I took a shower on Friday so I would have clean hair for a planned hair cut on Saturday, but my hair cut got canceled. That shower seemed like a waste of precious energy. But it was still good that I didn’t try to shower and do the laundry on the same day. Somehow my spoon management plan worked in my favor even with a last minute change of plans. I had energy to do my PT exercises and do the laundry. I still get completely wiped out by anything more than about 800 steps. But I did them. I did those steps and I did my nails and I did my laundry. There are two “ands” in there that I haven’t had in my life for months now. I thought ands would take longer to come back. They’re not the big ands yet. I’m still waiting on the day when I can type: I got dressed AND I left the house AND I spent a few hours in the office AND I made it home again without falling down.

Those ands will come eventually. I just have to believe it.

What did I do with my time this weekend after all of those ands? Well. I laid in my extremely comfy bed with my extremely needy and affectionate cats. We got a cozy new blanket that arrived just in time for what I am hoping is the last ten days of really cold winter weather forecasted in my town. We watched some Netflix. I read some books. In between doing those things I also scooped our own litter and fed the beasts all on my own.
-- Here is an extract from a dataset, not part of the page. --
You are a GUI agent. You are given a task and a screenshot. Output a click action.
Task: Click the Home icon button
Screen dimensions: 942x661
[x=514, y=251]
Don’t get it twisted. These are not the ands that make me feel super accomplished. These ands aren’t all that impressive at all. But I couldn’t do them before. I needed more help. I started to worry that my days as an independent woman living alone might be numbered. I’m not sure right now that they aren’t, but those small ands are a good step in the right direction.
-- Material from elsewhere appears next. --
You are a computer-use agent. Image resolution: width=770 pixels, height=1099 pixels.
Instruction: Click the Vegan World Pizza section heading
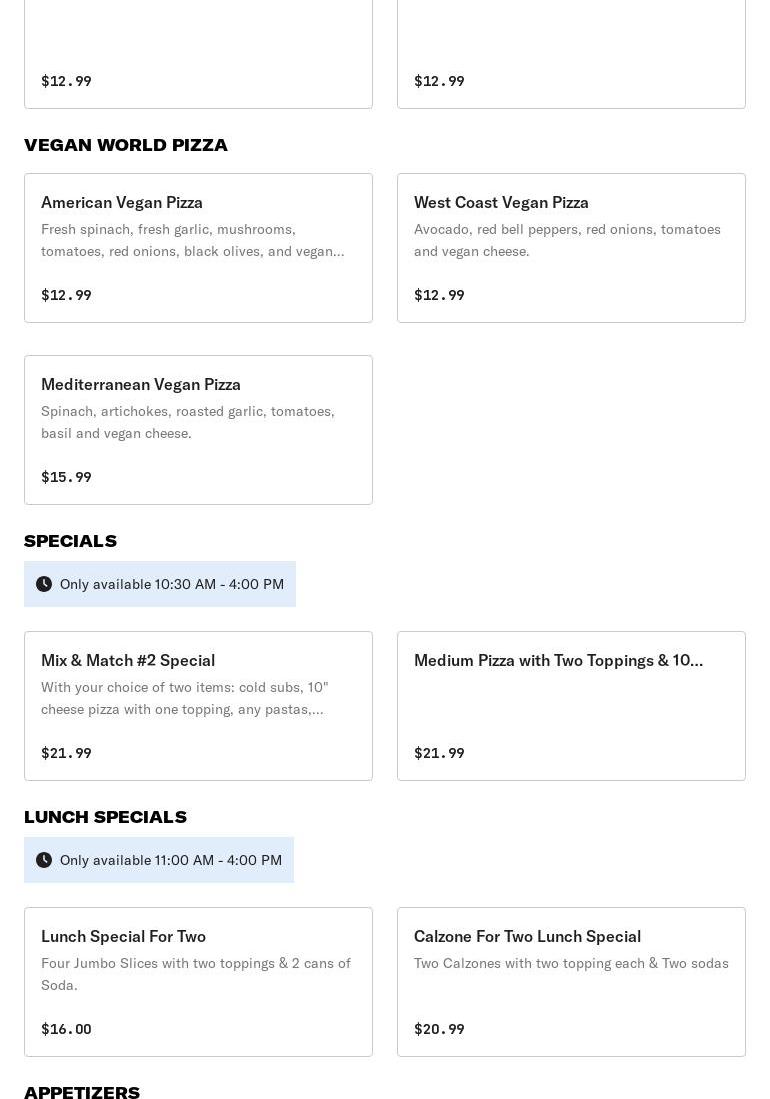point(126,145)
I don’t know who New Me is going to be yet. But I am going to try and give her a chance to find her place in the world. Old Me had almost 45 years to get her act straight. New Me deserves more than three to get her shit together. Until she does, I’m going to try to focus on the little victories a little more.

It’s MS Awareness Month.

Much like I felt last March, I am still rather tired of being so goddamned aware of my own MS. This year during MS Awareness Month I am going to try to remind myself that the little victories, the little ands, are important to be aware of. Maybe some day I’ll even remember to celebrate them. Until that time, I need to let the little ands count. I need to give them some room to breathe and feel good about themselves.

That is my pledge for this MS Awareness Month. Will you celebrate the little ands with me?